*Prompt*: Carry on the article about building a log processor with Spring Cloud Stream from the point where it stops.

*Text*:
Log processor with Spring Cloud Stream

Spring Cloud Stream improves the opportunities to distribute the task computation into different micro services using a message driven methodology.

Using a pattern based on source, process and sink, we’re able to build pipeline for resolving common issue as log processor. This is what I’m going to do in this article.

Starting from the official project page we can have an overview of what Cloud Stream means.

Basically, the pipeline looks like something as:

 

Where the blocks are defined as:

  • Source: Signed with the annotation @EnableBinding(org.springframework.cloud.stream.messaging.Source.class); this is the entry point of the pipeline.
  • Process: Signed with the annotation @EnableBinding(org.springframework.cloud.stream.messaging.Processor); it’s where the business logic of the process is applied .
  • Sink: Signed with the annotation @EnableBinding(org.springframework.cloud.stream.messaging.Sink); this is the point where the data from the previous block is consumed and, typicalli, persistented in some storage.

How are the blocks held together in the pipeline? What’s the glue that lets it possible?

Well, the pipeline is bound adopting a message broker which “binder” is available for Spring Cloud Stream. I used Apache Kafka as message broker.

Going back to the example, we want to process an Apache log access file (acces_log) and have a real time count of the url accessed.

The first task to complete is build the source which aim is to read the file, as a stream, from one directory.

Have a look at official Spring Cloud Stream repository (https://github.com/spring-cloud/spring-cloud-stream-modules), a huge number of modules are available for the different type of blocks.

A good summary of the available components could be found in the table below

I’ve used the file-source module as “Source” of project, configuring these parameters:


#Directory source file
file.directory=/filelogkafka-source/input/

#Polling delay
trigger.fixed-delay=20

#Unit time for polling delay
trigger.time-unit=SECONDS

#Split the file for lines
file.consumer.mode=lines

Every 20 seconds the directory /filelogkafka-source/input/ is polled looking for new file to process.

Every line generates a new message which will be broadcasted by Apache Kafka. I’ll speak of it later.

The source code of this service is the same posted on the file source repository(https://github.com/spring-cloud/spring-cloud-stream-modules/tree/master/file-source/src/main/java/org/springframework/cloud/stream/module/file/source). For this reason, I omit to copy them.

Next step is to build the process node; in this service I parse the line into an ApacheLog bean.


public class ApacheLog {

  private String ip;
  private String date;
  private String method;
  private String url;
  private String protocol;
  private String httpCode;
  ...
}

The class to parse the log file:


public class RegExUtil {

	private final static String REGEX = 
"^(\\S+)\\s-\\s-\\s\\[(\\S+)\\s\\+\\d+\\]\\s\"(GET|POST)\\s(\\S+)\\s(\\S+)\"\\s(\\d+)\\s\\d+$";

	private Pattern r;
	
	public RegExUtil()
	{
		// Create a Pattern object		
		r = Pattern.compile(REGEX);
	}
	
	public ApacheLog getLog(String logLine) {
		
		// Now create matcher object.

*Stored data*:
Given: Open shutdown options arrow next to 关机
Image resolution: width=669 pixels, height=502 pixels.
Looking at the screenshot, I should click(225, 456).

*Task answer*:
		Matcher m = r.matcher(logLine);
		ApacheLog log = new ApacheLog();

		if (m.find()) {

			log.setIp(m.group(1));
			log.setDate(m.group(2));
			log.setMethod(m.group(3));
			log.setUrl(m.group(4));
			log.setProtocol(m.group(5));
			log.setHttpCode(m.group(6));
		}

		return log;
	}
}

And, finally, the class signed with the annotation @EnableBinding.


@EnableBinding(Processor.class)
@SpringBootApplication
@Import(RegExUtil.class)
public class TimeProcessorApplication {

	private static Logger logger = 
                LoggerFactory.getLogger(TimeProcessorApplication.class);
	
	@Autowired
	RegExUtil regExUtil;
	
	@Transformer(inputChannel = Processor.INPUT, outputChannel = Processor.OUTPUT)
	public ApacheLog transformApacheLog(String logLine) {

		logger.info("Log line: " + logLine);
		
		return regExUtil.getLog(logLine);
	}

	public static void main(String[] args) {
		SpringApplication.run(TimeProcessorApplication.class, args);
	}
}

Once the message has been parsed the last service activated is the aggregator counter sink.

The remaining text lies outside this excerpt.